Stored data

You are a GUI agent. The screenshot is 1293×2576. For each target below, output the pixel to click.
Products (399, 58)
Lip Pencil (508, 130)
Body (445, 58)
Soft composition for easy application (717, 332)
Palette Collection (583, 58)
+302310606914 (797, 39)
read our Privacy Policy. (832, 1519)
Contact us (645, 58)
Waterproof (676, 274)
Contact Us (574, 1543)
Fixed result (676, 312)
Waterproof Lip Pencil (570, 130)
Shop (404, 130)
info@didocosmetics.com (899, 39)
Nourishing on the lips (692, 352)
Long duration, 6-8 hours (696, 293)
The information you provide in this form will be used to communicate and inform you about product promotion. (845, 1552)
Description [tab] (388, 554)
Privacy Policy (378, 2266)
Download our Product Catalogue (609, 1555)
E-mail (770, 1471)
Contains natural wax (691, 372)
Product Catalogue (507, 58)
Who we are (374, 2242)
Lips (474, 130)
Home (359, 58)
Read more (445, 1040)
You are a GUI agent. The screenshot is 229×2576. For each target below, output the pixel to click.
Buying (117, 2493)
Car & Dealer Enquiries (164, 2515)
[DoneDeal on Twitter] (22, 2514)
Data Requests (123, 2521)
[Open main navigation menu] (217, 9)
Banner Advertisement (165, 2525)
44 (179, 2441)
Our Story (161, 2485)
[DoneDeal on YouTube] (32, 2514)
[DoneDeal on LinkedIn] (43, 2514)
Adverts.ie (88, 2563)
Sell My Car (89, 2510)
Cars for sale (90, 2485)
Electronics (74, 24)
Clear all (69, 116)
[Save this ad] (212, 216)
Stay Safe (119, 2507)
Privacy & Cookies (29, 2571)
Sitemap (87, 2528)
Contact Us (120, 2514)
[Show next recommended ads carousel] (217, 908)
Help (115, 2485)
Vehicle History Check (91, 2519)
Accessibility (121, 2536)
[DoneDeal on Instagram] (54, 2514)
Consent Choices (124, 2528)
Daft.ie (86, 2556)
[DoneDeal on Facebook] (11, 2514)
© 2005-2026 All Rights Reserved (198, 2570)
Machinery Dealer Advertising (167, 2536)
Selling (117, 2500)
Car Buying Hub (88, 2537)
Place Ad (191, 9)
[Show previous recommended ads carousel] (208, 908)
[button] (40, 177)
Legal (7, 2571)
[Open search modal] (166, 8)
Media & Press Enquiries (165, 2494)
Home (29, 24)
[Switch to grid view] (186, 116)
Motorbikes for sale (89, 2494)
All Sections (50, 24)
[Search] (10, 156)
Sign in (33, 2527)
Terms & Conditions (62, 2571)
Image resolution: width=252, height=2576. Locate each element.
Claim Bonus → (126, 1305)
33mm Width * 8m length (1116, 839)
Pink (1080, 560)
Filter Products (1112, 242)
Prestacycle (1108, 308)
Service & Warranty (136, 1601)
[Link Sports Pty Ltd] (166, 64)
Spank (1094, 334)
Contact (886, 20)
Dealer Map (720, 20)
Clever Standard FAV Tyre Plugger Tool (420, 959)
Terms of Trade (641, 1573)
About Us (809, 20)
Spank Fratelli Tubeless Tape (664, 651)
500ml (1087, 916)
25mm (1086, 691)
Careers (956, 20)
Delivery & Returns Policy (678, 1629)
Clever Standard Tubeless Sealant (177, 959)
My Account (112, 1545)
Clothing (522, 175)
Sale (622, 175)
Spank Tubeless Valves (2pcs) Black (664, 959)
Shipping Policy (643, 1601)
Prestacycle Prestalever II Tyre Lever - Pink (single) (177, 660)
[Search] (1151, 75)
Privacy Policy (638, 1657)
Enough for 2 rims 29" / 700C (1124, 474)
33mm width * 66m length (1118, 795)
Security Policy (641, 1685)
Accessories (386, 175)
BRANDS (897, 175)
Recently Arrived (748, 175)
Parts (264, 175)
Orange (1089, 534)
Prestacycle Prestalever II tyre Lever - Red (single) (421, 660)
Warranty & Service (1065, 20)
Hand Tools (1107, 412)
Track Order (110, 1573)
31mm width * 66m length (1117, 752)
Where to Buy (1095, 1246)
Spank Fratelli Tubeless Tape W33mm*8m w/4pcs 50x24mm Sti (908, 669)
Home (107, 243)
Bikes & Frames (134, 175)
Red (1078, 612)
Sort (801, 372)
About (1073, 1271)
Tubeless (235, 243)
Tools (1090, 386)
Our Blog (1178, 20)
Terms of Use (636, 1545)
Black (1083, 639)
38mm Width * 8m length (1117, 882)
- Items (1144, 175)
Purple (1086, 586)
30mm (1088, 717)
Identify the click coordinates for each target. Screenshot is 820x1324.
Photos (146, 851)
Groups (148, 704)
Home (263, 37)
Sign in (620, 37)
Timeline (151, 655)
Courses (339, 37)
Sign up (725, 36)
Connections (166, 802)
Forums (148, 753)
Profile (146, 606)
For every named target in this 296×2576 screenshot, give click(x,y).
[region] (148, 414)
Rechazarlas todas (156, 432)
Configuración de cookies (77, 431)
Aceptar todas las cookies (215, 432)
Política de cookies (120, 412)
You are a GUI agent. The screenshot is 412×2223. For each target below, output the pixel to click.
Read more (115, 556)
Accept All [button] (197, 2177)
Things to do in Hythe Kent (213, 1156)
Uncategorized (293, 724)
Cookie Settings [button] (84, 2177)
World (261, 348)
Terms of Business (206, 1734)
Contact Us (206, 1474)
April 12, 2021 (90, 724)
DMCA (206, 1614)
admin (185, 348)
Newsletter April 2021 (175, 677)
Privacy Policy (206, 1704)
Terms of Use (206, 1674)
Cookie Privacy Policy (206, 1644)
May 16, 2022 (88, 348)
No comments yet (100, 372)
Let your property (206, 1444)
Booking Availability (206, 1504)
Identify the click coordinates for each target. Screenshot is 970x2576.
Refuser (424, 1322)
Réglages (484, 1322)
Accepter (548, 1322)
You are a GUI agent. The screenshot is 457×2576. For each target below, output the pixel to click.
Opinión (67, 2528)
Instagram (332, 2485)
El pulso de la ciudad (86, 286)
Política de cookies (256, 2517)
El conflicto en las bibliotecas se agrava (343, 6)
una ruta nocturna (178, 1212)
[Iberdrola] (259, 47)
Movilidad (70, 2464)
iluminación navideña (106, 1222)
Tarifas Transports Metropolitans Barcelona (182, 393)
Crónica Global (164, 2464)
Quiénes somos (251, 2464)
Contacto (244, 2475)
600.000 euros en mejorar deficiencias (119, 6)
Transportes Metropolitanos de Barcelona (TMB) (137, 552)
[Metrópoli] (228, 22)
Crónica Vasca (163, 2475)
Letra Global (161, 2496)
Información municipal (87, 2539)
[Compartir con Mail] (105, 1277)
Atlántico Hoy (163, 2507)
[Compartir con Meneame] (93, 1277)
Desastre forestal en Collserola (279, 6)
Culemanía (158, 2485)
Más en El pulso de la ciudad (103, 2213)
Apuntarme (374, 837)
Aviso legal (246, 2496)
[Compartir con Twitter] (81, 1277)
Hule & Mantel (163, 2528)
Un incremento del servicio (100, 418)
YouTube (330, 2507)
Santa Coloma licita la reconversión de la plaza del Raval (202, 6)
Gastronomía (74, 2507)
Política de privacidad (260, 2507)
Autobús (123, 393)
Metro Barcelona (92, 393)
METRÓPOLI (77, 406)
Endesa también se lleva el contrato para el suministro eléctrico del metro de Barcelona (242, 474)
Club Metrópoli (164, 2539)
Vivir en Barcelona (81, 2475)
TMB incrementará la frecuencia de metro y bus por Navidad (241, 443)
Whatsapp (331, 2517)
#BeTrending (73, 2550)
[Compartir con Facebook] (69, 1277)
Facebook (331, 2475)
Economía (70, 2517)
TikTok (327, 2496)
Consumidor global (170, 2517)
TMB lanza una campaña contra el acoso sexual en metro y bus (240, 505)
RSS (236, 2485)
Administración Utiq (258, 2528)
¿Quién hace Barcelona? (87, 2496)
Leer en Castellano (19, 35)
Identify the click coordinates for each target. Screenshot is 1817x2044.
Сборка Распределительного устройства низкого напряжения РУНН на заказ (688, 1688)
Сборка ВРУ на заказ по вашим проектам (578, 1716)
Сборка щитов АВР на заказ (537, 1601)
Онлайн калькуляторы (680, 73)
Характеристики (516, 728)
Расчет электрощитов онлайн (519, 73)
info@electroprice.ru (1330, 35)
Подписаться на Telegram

● EXERCISE INSTRUCTIONS
Reproduce the lines of the entries above from the one with "Vehicle History Check (91, 2519)" to the one with "Sale (622, 175)", both included, exactly and without any other line.

● PROBLEM SOLUTION
Vehicle History Check (91, 2519)
Accessibility (121, 2536)
[DoneDeal on Instagram] (54, 2514)
Consent Choices (124, 2528)
Daft.ie (86, 2556)
[DoneDeal on Facebook] (11, 2514)
© 2005-2026 All Rights Reserved (198, 2570)
Machinery Dealer Advertising (167, 2536)
Selling (117, 2500)
Car Buying Hub (88, 2537)
Place Ad (191, 9)
[Show previous recommended ads carousel] (208, 908)
[button] (40, 177)
Legal (7, 2571)
[Open search modal] (166, 8)
Media & Press Enquiries (165, 2494)
Home (29, 24)
[Switch to grid view] (186, 116)
Motorbikes for sale (89, 2494)
All Sections (50, 24)
[Search] (10, 156)
Sign in (33, 2527)
Terms & Conditions (62, 2571)
Image resolution: width=252, height=2576. Locate each element.
Claim Bonus → (126, 1305)
33mm Width * 8m length (1116, 839)
Pink (1080, 560)
Filter Products (1112, 242)
Prestacycle (1108, 308)
Service & Warranty (136, 1601)
[Link Sports Pty Ltd] (166, 64)
Spank (1094, 334)
Contact (886, 20)
Dealer Map (720, 20)
Clever Standard FAV Tyre Plugger Tool (420, 959)
Terms of Trade (641, 1573)
About Us (809, 20)
Spank Fratelli Tubeless Tape (664, 651)
500ml (1087, 916)
25mm (1086, 691)
Careers (956, 20)
Delivery & Returns Policy (678, 1629)
Clever Standard Tubeless Sealant (177, 959)
My Account (112, 1545)
Clothing (522, 175)
Sale (622, 175)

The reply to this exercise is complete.